I have lived here since the voter ID laws were passed. I listen to a local, Texas-focussed radio news program every day for an hour. I listen to one of the best local NPR news outlets in the country. I keep up, in other words, with Texas news.
I've never heard of this "million dollar outreach program." I'd also point out the number of registered voters in Texas is 14,238,436, per the Texas SOS. So spending even $15 million would barely be over $1.00 per voter. And if you think Texas is spending anywhere near $15 million on voter ID, you don't know Texas. And "mobile offices"? The metropolitan area of Houston covers 10,062 square miles. The Dallas/Fort Worth "Metroplex" MSA covers 9,286 square miles. This doesn't even take into consideration the other large cities in Texas: San Antonio, Austin, El Paso, Midland/Odessa, Abilene. Now consider what "millions of dollars" mean in a state this big, with this many registered voters.
Drop, meet bucket. And no "large scale problem"? That would be because Democrats are not defeating Republicans in numbers calculated to concern the Powers That Be. Like we say down here: "if it ain't broke, don't fix it!"

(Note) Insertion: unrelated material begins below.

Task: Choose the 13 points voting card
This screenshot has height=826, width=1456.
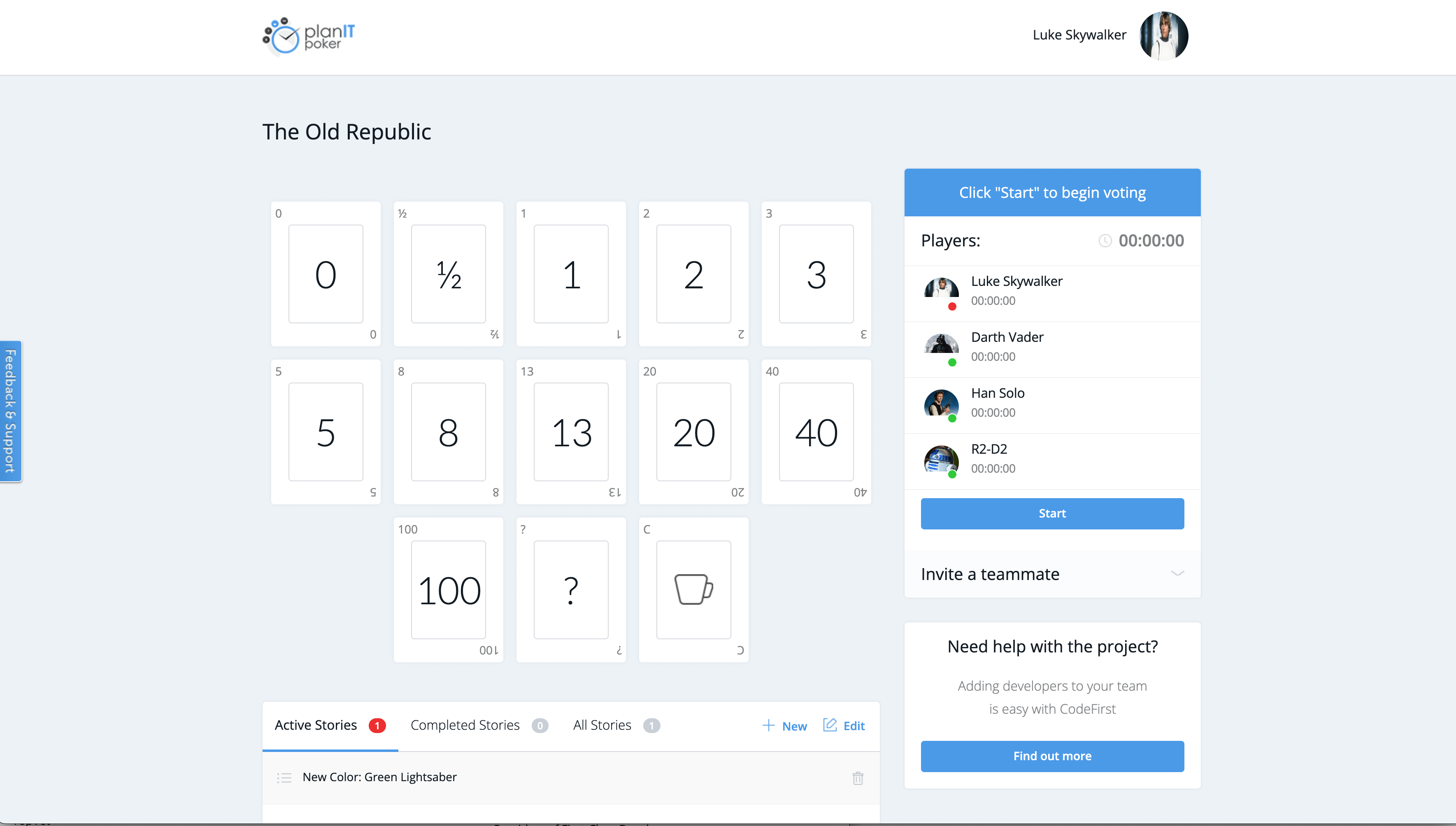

I could not find anything from the Texas SOS to substantiate the "millions of dollars" number they gave the NYT. I did find an estimated a state fiscal estimate for costs for "Voter Outreach and Education" for what would have been the new law, on the last page of this 2011 study. The estimated cost of outreach and education: "$2,000,000.00."
Well, it is "millions of dollars." It's also about $0.14 per registered voter.
No wonder they haven't seen any large scale problem.